『猫の里親さんになるのにかかる費用はどれくらい?』という質問に答えていきたいと思います。
言うまでもなく、譲渡費用は譲渡団体によって異なります。
譲渡を受ける際にはきちんと確認して納得した上でお支払いして欲しいのですが、一般的には1頭あたり3万円~5万円という場合が多いようです。
「保護猫なのに費用がかかるの?」
「ボランティアといいつつお金を取るなんてボランティア詐欺じゃない」
「結局ペットショップと一緒じゃないか」
活動をしているとそんな悲しい反応もしばしば。
声を大にして言いたいのは、利益にはなりません
でも実際にかかっている費用って未知数な方も多いのではないかと思います。
そこでボランティア団体が設定している譲渡費用の内訳と私たちがタダで譲渡しない理由をお話しします。
譲渡費用の内訳 その1.医療費
保護をしてから譲渡をするまでに最低限絶対に必要な医療ケアがあります。
もしあなたが猫を保護してくれたとして、近所の病院へ連れて行き獣医さんの指示に従って同様の医療ケアを受けさせた場合にかかる費用を書き出しますのでご覧ください。
①混合ワクチンの接種
保護してまず一番にしなければならないことはワクチンの接種です。
一番一般的な3種混合ワクチンでは<猫ウイルス性鼻気管炎><猫カリシウイルス感染症><猫汎白血球減少症>という3つの猫にとって脅威となる感染症への感染を防ぐことが出来ます。
これらを子猫の場合は3回、大人猫の場合でも最低2回は接種します
費用は一般的な病院で1回当たり4,000円、2回で8,000円です。
②ノミ・ダニ・腸内寄生虫の駆虫
ノミ・ダニ・腸内寄生虫の駆虫も保護と同時に行います。
保護された子は90%以上の確率で虫さんがお腹にいます。
虫を落としきるために駆虫を3クール行います。
費用は一般的な病院で1回あたり2,000円、3回で6,000円です。
※検便と合わせての金額、猫の体重によって金額は異なります。
③血液検査(FLV/FelV判定)
猫にはFLVとFelVという血液の感染症があります。
これらは感染していて保菌状態でも発症しない限り症状には表れないのですが、発症していなくても他猫への感染力があるウイルスです。

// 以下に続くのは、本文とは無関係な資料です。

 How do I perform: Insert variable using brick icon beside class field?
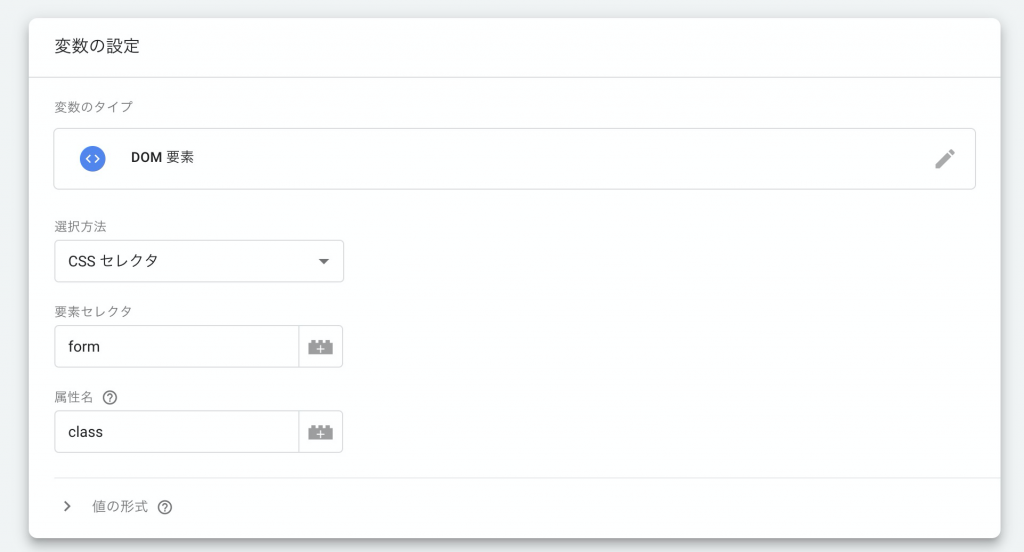click(321, 432)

そのため複数の猫を保護している場合は他猫への感染リスクを防ぐために血液検査を行わなければなりません。
費用は5,000円です。
④不妊手術
猫の繁殖力はすごく生後半年頃から発情が来てしまいます。
また不妊手術を済ませた方が猫の性格も落ち着き色々な心配ごとが減ります。
なので手術が出来る条件が整っていれば手術をしてから譲渡するのが鉄則です。
手術の費用はメスの場合で2万円程度、オスの場合で1.5万円程度です。
保護から譲渡までに最低限必要な医療ケア①~④を合計しただけで4万円にもなってしまいました。
実際にはこれらに加えて、カルテの作成費用500円、診察の度に診察料として1,000円、税金がかかります。
実はこの金額、私が保護活動駆け出しのときにお世話になっていた自宅(埼玉)から歩いて行ける動物病院の料金を書き出しました。こちらの病院は高くも安くもない、ごく一般的な金額だと思います。
(ちなみに自宅から徒歩で行ける病院は二軒あったのですが、その中でもお安い方でこの金額です。もう1軒は不妊手術5万円からでした・・・)
保護を沢山するようになり余りにも火の車ということで、自宅から少し離れた保護猫に理解のある病院へ連れて行っています。そちらでは同様の医療ケアとマイクロチップの装着もしてトータルで2.5万円くらいです。
譲渡費用の内訳 その2.飼育員(協力費)
飼育費とは「保護から譲渡までにかかったお世話代」と捉えてください。
フード代、おやつ代、トイレの猫砂代、おもちゃ代、光熱費などなど。
譲渡までに必要なお金は医療費だけではありません。
実費は計算できませんので、一律3000円程度をもらっているところが多い気がします。
譲渡費用の内訳 その3.交通費
譲渡時は里親さんの自宅までお届けに行きます。これは里親詐欺を防ぐため、そして実際の居住環境を確認しアドバイスするためです。
こちらは実費分を負担頂いているところがほとんど。
まとめ
【医療費4万円】+【飼育費3000円】+【交通費2000円】
最低でも4万5千円はかかる計算になりました。
実際には飼育費というのはプライスレスですし、医療費もこれが最低限のもので実際にはその子その子によって必要な検査や治療で莫大なお金がかかるケースも多々です。
里親さんの中には理解してくださり+αでご寄付を頂ける場合もありますが本当に有難く思っています。
里親に1匹出すことができたらまた次の子を救える。そして十分な医療をかけてあげることができますからね。
ボランティア活動をしている方も沢山増えてきました。
中には自分の生活のためにボランティアと名乗り寄付をもらっているという悪質なパターンもあることが分かっています。
ちょっとでも怪しいと思ったら上記にあげた必要最低限の医療ケアとその費用を参考にし、不当な譲渡費用を請求されていないか確認してくださいね。